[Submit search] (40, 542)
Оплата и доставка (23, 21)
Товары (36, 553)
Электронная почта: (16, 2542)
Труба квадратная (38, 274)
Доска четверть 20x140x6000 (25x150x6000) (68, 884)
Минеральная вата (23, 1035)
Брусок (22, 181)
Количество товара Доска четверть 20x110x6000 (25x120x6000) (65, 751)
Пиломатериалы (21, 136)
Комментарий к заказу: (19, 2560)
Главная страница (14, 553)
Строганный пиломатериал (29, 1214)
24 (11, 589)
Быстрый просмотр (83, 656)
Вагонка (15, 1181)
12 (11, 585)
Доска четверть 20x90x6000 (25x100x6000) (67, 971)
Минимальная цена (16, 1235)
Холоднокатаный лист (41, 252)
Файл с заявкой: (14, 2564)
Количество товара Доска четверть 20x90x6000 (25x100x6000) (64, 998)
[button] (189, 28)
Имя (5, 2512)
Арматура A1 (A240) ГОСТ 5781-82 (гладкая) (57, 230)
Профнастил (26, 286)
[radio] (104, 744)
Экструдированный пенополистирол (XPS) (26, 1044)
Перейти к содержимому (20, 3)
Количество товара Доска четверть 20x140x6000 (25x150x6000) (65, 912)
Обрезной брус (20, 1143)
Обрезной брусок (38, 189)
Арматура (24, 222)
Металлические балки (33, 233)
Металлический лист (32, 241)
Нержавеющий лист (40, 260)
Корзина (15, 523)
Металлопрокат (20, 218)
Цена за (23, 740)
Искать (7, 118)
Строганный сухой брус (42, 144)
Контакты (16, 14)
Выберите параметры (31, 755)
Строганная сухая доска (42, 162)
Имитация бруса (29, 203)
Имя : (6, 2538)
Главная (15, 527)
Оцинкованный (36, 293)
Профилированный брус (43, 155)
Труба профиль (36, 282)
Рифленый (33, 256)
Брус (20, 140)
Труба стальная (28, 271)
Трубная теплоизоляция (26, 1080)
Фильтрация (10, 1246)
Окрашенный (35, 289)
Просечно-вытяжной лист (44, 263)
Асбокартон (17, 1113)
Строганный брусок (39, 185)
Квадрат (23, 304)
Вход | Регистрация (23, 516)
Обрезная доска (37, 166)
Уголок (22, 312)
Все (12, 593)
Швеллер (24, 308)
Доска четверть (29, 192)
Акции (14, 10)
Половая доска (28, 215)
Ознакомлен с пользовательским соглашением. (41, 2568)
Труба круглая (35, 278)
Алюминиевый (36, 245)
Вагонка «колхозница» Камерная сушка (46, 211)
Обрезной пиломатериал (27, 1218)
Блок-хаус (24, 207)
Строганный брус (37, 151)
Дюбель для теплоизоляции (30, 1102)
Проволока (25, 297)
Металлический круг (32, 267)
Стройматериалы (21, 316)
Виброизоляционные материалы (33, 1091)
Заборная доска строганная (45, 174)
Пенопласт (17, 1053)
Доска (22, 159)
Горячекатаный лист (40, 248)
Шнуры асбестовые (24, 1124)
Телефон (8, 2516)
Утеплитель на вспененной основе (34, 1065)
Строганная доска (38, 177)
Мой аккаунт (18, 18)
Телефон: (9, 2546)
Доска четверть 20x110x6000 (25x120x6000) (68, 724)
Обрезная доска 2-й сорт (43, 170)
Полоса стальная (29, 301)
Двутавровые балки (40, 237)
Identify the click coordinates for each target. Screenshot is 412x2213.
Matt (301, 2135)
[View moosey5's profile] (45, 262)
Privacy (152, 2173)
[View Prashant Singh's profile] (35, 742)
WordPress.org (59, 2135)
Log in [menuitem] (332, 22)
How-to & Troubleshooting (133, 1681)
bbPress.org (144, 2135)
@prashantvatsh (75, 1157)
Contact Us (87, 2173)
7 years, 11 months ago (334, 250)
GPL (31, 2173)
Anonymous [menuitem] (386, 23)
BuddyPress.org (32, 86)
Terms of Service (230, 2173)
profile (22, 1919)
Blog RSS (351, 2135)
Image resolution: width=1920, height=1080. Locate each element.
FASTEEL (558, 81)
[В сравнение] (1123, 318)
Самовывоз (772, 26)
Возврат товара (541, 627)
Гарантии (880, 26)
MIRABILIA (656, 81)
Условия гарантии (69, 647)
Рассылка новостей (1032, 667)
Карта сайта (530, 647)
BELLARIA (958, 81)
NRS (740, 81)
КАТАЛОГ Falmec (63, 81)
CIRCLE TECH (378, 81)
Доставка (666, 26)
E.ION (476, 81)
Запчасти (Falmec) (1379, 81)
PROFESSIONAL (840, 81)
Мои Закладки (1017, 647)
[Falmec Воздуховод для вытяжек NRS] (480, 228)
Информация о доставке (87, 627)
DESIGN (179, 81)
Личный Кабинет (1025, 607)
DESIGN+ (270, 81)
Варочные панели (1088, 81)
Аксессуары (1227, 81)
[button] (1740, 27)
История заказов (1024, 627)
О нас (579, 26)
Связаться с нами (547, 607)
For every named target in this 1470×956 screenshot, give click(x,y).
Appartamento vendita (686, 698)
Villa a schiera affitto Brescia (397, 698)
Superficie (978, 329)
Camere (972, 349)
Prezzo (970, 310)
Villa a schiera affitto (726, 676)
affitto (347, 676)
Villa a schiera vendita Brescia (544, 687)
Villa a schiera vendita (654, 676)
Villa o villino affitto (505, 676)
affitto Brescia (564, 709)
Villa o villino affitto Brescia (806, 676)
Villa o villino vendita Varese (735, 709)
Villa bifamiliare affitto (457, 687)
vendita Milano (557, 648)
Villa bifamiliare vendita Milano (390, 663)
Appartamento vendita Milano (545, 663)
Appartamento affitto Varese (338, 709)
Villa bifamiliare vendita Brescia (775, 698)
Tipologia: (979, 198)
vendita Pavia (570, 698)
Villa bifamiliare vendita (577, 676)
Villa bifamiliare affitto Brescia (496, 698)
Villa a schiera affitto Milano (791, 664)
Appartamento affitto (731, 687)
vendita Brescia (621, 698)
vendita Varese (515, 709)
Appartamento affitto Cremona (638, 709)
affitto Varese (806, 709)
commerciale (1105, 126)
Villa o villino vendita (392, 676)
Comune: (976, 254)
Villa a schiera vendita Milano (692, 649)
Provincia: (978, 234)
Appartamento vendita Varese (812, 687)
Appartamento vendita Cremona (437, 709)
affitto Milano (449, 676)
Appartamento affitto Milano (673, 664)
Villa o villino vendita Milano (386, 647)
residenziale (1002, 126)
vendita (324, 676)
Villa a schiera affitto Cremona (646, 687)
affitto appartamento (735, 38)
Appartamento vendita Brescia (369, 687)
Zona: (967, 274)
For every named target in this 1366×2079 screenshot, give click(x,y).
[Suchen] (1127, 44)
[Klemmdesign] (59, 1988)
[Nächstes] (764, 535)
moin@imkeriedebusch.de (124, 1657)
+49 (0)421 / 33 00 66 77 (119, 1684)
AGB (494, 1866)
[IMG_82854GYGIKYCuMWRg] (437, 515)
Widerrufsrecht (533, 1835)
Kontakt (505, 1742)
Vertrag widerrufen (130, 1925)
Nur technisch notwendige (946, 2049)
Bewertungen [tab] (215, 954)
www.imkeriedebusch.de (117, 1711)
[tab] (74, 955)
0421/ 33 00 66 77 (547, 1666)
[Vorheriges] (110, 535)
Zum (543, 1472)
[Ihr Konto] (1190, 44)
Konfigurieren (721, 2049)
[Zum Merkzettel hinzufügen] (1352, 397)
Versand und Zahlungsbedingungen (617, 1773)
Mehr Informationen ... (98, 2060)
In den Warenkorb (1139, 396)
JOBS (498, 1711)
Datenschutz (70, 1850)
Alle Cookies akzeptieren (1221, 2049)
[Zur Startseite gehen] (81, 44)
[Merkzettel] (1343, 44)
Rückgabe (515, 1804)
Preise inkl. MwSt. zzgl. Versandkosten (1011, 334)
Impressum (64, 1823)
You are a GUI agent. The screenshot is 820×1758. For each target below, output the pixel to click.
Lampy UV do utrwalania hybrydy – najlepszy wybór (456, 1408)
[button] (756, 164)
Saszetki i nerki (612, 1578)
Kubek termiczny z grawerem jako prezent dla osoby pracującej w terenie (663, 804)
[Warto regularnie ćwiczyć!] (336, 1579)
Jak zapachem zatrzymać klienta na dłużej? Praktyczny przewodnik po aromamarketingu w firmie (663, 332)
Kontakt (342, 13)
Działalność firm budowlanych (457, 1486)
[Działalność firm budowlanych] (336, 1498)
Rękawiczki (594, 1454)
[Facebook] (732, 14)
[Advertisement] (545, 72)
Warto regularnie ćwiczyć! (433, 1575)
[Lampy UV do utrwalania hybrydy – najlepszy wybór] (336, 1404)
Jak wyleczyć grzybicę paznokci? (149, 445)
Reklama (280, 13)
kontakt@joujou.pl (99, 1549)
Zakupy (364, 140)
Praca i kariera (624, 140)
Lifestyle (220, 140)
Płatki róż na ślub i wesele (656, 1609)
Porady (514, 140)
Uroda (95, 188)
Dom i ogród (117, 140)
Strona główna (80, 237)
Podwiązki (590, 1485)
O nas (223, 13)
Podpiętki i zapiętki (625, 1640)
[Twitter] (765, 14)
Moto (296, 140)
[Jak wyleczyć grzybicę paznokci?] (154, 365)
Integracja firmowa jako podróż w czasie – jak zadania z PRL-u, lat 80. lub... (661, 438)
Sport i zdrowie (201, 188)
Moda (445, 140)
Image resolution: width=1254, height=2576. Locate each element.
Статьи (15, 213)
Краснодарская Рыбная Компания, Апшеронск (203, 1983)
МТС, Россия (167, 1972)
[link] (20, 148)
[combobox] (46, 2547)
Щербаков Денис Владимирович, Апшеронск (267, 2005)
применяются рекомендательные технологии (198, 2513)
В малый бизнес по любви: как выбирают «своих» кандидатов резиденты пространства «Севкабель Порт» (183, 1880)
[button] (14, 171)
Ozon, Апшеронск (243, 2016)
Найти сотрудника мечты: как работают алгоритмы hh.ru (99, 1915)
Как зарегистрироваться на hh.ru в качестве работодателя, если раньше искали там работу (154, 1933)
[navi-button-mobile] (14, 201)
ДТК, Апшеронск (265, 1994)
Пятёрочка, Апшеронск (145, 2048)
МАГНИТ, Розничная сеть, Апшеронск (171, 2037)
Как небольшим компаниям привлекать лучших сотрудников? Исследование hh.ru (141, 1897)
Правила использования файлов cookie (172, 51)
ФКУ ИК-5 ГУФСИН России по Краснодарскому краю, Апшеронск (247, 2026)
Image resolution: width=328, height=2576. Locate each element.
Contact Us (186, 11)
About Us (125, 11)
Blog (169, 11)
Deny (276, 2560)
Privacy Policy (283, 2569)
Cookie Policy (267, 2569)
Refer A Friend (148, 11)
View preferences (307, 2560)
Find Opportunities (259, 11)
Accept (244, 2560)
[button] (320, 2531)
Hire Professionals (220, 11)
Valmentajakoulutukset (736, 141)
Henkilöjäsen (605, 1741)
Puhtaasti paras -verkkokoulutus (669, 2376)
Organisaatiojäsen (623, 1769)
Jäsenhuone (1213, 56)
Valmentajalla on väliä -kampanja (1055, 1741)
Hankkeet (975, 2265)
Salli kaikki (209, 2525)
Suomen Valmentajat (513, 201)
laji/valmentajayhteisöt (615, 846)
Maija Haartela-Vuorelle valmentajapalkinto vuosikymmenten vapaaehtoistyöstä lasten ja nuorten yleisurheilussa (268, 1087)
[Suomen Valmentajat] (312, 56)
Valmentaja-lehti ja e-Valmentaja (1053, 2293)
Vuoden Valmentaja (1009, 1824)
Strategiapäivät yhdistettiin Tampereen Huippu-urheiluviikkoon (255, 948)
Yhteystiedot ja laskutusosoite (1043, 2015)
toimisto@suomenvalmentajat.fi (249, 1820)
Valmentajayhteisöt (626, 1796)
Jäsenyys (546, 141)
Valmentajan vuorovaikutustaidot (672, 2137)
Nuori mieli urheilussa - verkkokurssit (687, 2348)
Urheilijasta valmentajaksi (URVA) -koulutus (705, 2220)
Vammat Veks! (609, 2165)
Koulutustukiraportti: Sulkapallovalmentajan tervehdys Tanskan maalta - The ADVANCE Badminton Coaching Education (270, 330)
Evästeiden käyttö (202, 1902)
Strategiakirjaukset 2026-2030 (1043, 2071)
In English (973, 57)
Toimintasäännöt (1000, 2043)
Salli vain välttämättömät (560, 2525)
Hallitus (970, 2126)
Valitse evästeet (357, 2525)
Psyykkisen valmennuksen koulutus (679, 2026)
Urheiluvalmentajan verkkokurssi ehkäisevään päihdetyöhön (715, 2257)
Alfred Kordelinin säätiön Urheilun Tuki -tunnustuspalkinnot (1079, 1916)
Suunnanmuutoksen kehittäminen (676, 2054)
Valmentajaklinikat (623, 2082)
== == ==
*Exercise goal:* In the listing above, start at the line with "Пятёрочка, Апшеронск (145, 2048)", go on through the line with "Maija Haartela-Vuorelle valmentajapalkinto", and copy each of those lines exactly; leave out all the rest.

*Written solution:*
Пятёрочка, Апшеронск (145, 2048)
МАГНИТ, Розничная сеть, Апшеронск (171, 2037)
Как небольшим компаниям привлекать лучших сотрудников? Исследование hh.ru (141, 1897)
Правила использования файлов cookie (172, 51)
ФКУ ИК-5 ГУФСИН России по Краснодарскому краю, Апшеронск (247, 2026)
Image resolution: width=328, height=2576. Locate each element.
Contact Us (186, 11)
About Us (125, 11)
Blog (169, 11)
Deny (276, 2560)
Privacy Policy (283, 2569)
Cookie Policy (267, 2569)
Refer A Friend (148, 11)
View preferences (307, 2560)
Find Opportunities (259, 11)
Accept (244, 2560)
[button] (320, 2531)
Hire Professionals (220, 11)
Valmentajakoulutukset (736, 141)
Henkilöjäsen (605, 1741)
Puhtaasti paras -verkkokoulutus (669, 2376)
Organisaatiojäsen (623, 1769)
Jäsenhuone (1213, 56)
Valmentajalla on väliä -kampanja (1055, 1741)
Hankkeet (975, 2265)
Salli kaikki (209, 2525)
Suomen Valmentajat (513, 201)
laji/valmentajayhteisöt (615, 846)
Maija Haartela-Vuorelle valmentajapalkinto vuosikymmenten vapaaehtoistyöstä lasten ja nuorten yleisurheilussa (268, 1087)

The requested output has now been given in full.